INPUT DATA =>
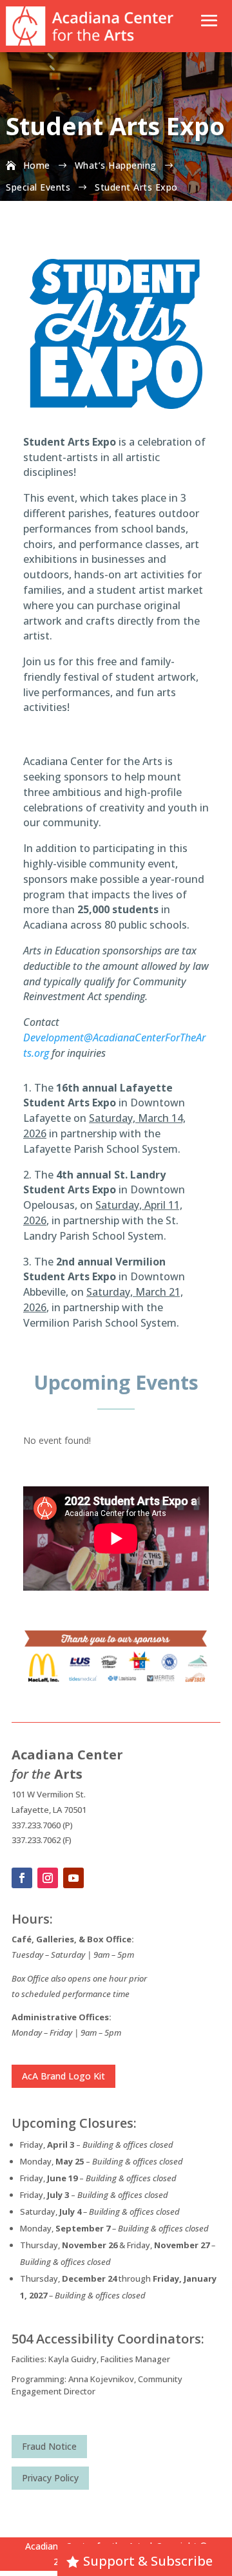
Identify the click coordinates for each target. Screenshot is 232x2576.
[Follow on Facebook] (22, 1878)
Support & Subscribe (148, 2561)
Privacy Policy (50, 2478)
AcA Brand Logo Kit (63, 2076)
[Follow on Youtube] (73, 1878)
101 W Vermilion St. (49, 1794)
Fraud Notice (49, 2446)
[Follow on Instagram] (47, 1878)
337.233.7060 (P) (42, 1825)
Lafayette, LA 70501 (49, 1809)
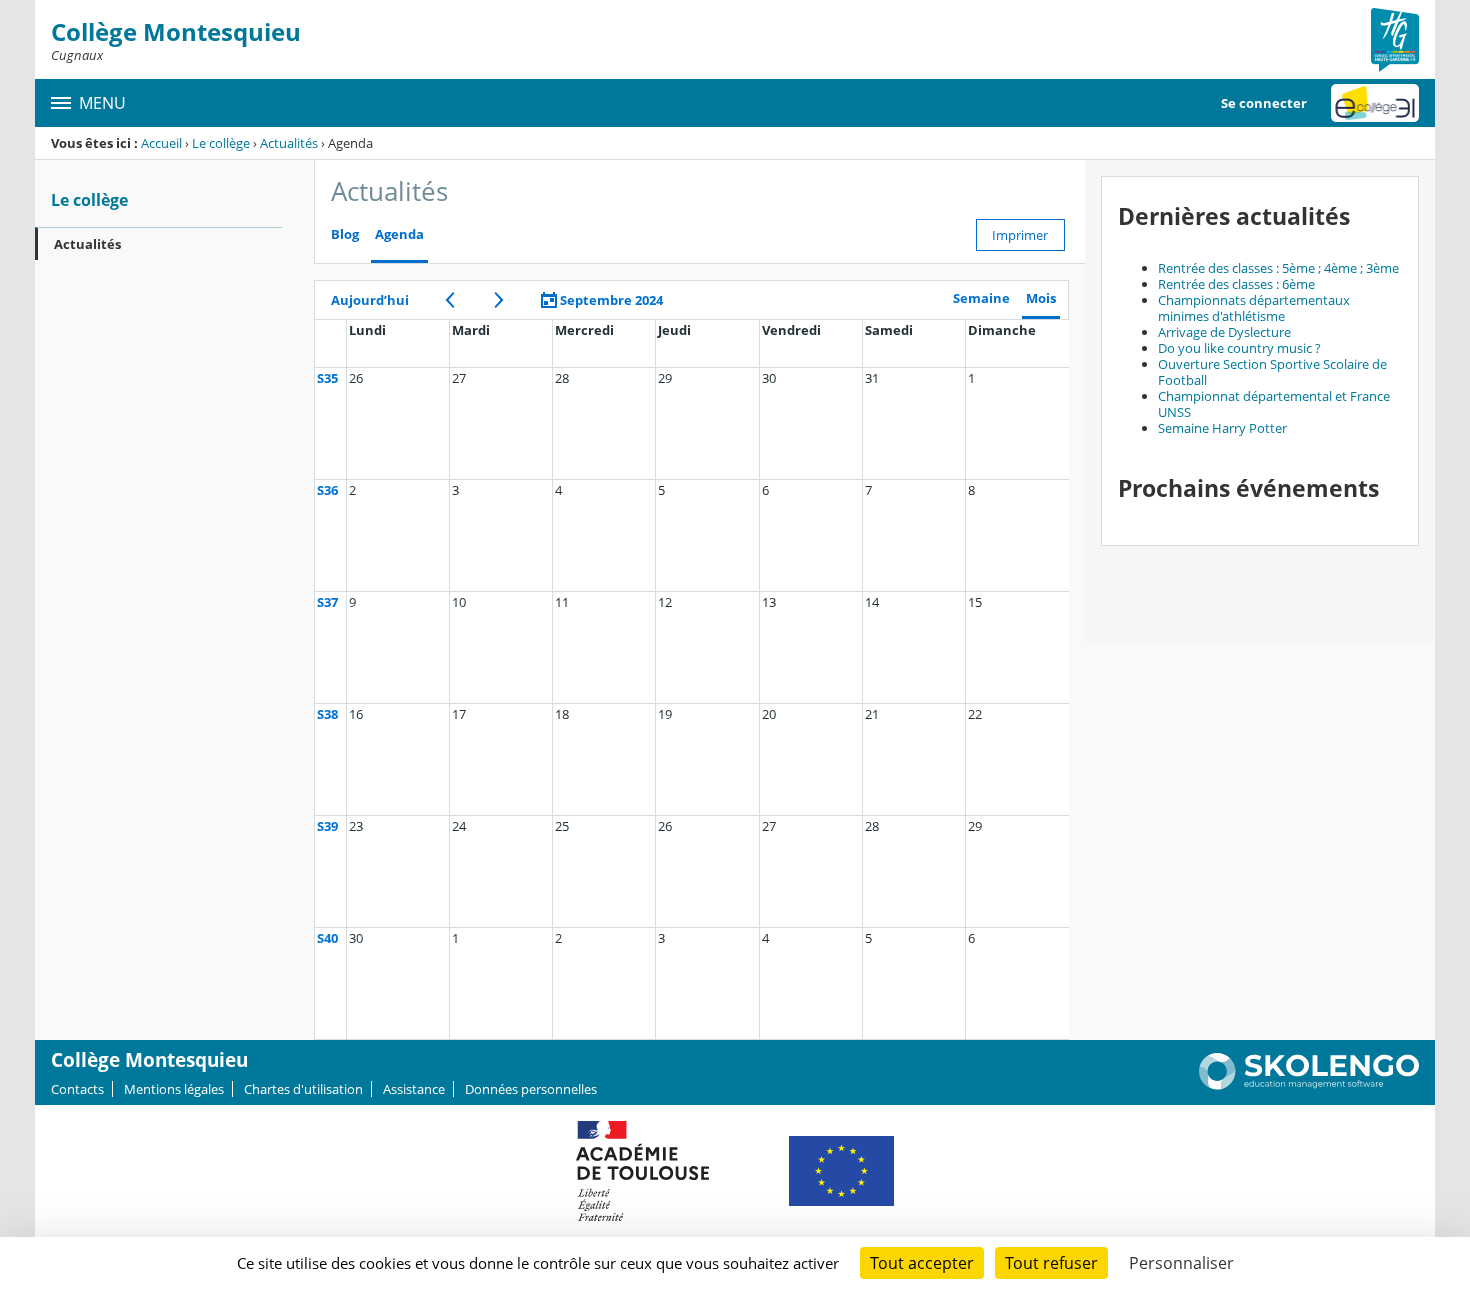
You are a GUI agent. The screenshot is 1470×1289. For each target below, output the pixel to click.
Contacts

WHAT THE EXERCISE ASKS => From the line containing "[Follow on Facebook] (22, 1878)" to the final line of the entries, both included, transcribe every line exactly, omit the pictures, and add nothing more.

FINISHED EXERCISE =>
[Follow on Facebook] (22, 1878)
Support & Subscribe (148, 2561)
Privacy Policy (50, 2478)
AcA Brand Logo Kit (63, 2076)
[Follow on Youtube] (73, 1878)
101 W Vermilion St. (49, 1794)
Fraud Notice (49, 2446)
[Follow on Instagram] (47, 1878)
337.233.7060 (P) (42, 1825)
Lafayette, LA 70501 (49, 1809)
You are a GUI agent. The screenshot is 1470×1289. For each target below, output the pixel to click.
Contacts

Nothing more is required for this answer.